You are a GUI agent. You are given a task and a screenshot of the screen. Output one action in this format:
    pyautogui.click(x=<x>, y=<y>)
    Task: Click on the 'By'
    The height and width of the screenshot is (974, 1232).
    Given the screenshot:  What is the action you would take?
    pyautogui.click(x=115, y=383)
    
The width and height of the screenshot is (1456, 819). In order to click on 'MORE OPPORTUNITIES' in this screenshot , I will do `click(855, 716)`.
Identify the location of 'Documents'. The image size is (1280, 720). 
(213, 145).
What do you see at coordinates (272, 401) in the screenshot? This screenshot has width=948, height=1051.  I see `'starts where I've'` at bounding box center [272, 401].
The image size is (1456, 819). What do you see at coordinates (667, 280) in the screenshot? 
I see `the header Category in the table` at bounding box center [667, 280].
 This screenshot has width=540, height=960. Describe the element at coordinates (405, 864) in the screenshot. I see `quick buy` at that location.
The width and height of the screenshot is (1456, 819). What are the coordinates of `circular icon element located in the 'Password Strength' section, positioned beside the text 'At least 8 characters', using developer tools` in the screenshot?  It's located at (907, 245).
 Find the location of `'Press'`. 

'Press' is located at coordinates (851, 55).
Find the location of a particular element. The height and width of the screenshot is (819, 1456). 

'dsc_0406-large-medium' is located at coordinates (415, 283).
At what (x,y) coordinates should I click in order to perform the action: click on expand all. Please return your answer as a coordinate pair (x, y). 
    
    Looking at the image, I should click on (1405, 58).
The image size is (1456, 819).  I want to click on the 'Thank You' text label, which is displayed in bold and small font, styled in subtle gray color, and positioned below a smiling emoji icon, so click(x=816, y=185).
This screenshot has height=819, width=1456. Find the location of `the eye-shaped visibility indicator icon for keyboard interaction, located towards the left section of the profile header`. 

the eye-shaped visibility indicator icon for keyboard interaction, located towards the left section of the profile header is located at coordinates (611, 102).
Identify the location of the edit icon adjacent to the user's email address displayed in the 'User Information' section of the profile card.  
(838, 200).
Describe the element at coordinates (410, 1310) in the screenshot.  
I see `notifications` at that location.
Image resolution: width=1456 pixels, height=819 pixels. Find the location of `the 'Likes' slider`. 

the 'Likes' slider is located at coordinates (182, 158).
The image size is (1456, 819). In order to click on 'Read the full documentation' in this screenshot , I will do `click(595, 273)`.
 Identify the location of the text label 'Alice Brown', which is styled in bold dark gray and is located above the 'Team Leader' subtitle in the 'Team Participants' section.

AIM OF THE TASK:
Copy every line of the rows above that contains the word "bounding". Case counts.

CORRECT RESULT:
What do you see at coordinates (272, 401) in the screenshot? This screenshot has width=948, height=1051.  I see `'starts where I've'` at bounding box center [272, 401].
I see `the header Category in the table` at bounding box center [667, 280].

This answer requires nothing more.